— Given task —
Update the material below by changing each "Image resolution" to "Display resolution" and leaving everything else unchanged.

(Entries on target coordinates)
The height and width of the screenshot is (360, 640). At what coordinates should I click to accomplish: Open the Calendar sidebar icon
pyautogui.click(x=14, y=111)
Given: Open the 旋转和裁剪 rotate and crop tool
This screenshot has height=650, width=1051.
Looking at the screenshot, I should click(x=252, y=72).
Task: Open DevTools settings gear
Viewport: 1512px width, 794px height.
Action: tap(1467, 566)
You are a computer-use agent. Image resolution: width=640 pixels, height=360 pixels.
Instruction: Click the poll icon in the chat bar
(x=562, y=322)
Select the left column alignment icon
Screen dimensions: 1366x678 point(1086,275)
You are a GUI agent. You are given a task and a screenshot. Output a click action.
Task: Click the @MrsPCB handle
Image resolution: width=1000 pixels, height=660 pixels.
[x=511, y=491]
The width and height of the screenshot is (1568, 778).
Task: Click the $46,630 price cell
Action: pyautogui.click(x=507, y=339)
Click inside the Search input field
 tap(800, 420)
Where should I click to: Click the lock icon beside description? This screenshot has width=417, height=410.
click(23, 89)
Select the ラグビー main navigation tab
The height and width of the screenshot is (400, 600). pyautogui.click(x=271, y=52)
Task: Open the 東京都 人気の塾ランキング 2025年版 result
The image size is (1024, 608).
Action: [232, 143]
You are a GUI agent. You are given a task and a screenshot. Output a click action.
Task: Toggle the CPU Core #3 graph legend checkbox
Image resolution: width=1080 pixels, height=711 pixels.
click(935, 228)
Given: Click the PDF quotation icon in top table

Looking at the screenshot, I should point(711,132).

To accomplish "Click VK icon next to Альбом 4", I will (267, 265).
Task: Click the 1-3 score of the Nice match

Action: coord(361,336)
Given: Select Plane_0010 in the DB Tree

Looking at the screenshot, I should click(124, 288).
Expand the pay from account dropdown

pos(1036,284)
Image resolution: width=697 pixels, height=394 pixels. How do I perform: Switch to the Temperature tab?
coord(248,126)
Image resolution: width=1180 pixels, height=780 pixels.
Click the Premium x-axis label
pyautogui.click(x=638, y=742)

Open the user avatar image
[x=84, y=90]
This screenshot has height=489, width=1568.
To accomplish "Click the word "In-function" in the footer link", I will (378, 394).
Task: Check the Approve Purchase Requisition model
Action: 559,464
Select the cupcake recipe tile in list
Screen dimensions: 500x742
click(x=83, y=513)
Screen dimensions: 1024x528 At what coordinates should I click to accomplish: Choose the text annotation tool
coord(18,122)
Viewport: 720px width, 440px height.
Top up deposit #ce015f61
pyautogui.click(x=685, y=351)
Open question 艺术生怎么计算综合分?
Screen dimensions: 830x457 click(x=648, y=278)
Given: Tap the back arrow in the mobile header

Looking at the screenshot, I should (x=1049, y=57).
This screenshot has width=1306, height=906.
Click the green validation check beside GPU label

— Solution below —
The height and width of the screenshot is (360, 640). At what coordinates should I click to accomplish: Open the Calendar sidebar icon
pyautogui.click(x=14, y=111)
Given: Open the 旋转和裁剪 rotate and crop tool
This screenshot has height=650, width=1051.
Looking at the screenshot, I should click(x=252, y=72).
Task: Open DevTools settings gear
Viewport: 1512px width, 794px height.
Action: tap(1467, 566)
You are a computer-use agent. Display resolution: width=640 pixels, height=360 pixels.
Instruction: Click the poll icon in the chat bar
(x=562, y=322)
Select the left column alignment icon
Screen dimensions: 1366x678 point(1086,275)
You are a GUI agent. You are given a task and a screenshot. Output a click action.
Task: Click the @MrsPCB handle
Display resolution: width=1000 pixels, height=660 pixels.
[x=511, y=491]
The width and height of the screenshot is (1568, 778).
Task: Click the $46,630 price cell
Action: pyautogui.click(x=507, y=339)
Click inside the Search input field
 tap(800, 420)
Where should I click to: Click the lock icon beside description? This screenshot has width=417, height=410.
click(23, 89)
Select the ラグビー main navigation tab
The height and width of the screenshot is (400, 600). pyautogui.click(x=271, y=52)
Task: Open the 東京都 人気の塾ランキング 2025年版 result
The image size is (1024, 608).
Action: [232, 143]
You are a GUI agent. You are given a task and a screenshot. Output a click action.
Task: Toggle the CPU Core #3 graph legend checkbox
Display resolution: width=1080 pixels, height=711 pixels.
click(935, 228)
Given: Click the PDF quotation icon in top table

Looking at the screenshot, I should point(711,132).

To accomplish "Click VK icon next to Альбом 4", I will (267, 265).
Task: Click the 1-3 score of the Nice match

Action: coord(361,336)
Given: Select Plane_0010 in the DB Tree

Looking at the screenshot, I should click(124, 288).
Expand the pay from account dropdown

pos(1036,284)
Display resolution: width=697 pixels, height=394 pixels. How do I perform: Switch to the Temperature tab?
coord(248,126)
Display resolution: width=1180 pixels, height=780 pixels.
Click the Premium x-axis label
pyautogui.click(x=638, y=742)

Open the user avatar image
[x=84, y=90]
This screenshot has height=489, width=1568.
To accomplish "Click the word "In-function" in the footer link", I will (378, 394).
Task: Check the Approve Purchase Requisition model
Action: 559,464
Select the cupcake recipe tile in list
Screen dimensions: 500x742
click(x=83, y=513)
Screen dimensions: 1024x528 At what coordinates should I click to accomplish: Choose the text annotation tool
coord(18,122)
Viewport: 720px width, 440px height.
Top up deposit #ce015f61
pyautogui.click(x=685, y=351)
Open question 艺术生怎么计算综合分?
Screen dimensions: 830x457 click(x=648, y=278)
Given: Tap the back arrow in the mobile header

Looking at the screenshot, I should (x=1049, y=57).
This screenshot has width=1306, height=906.
Click the green validation check beside GPU label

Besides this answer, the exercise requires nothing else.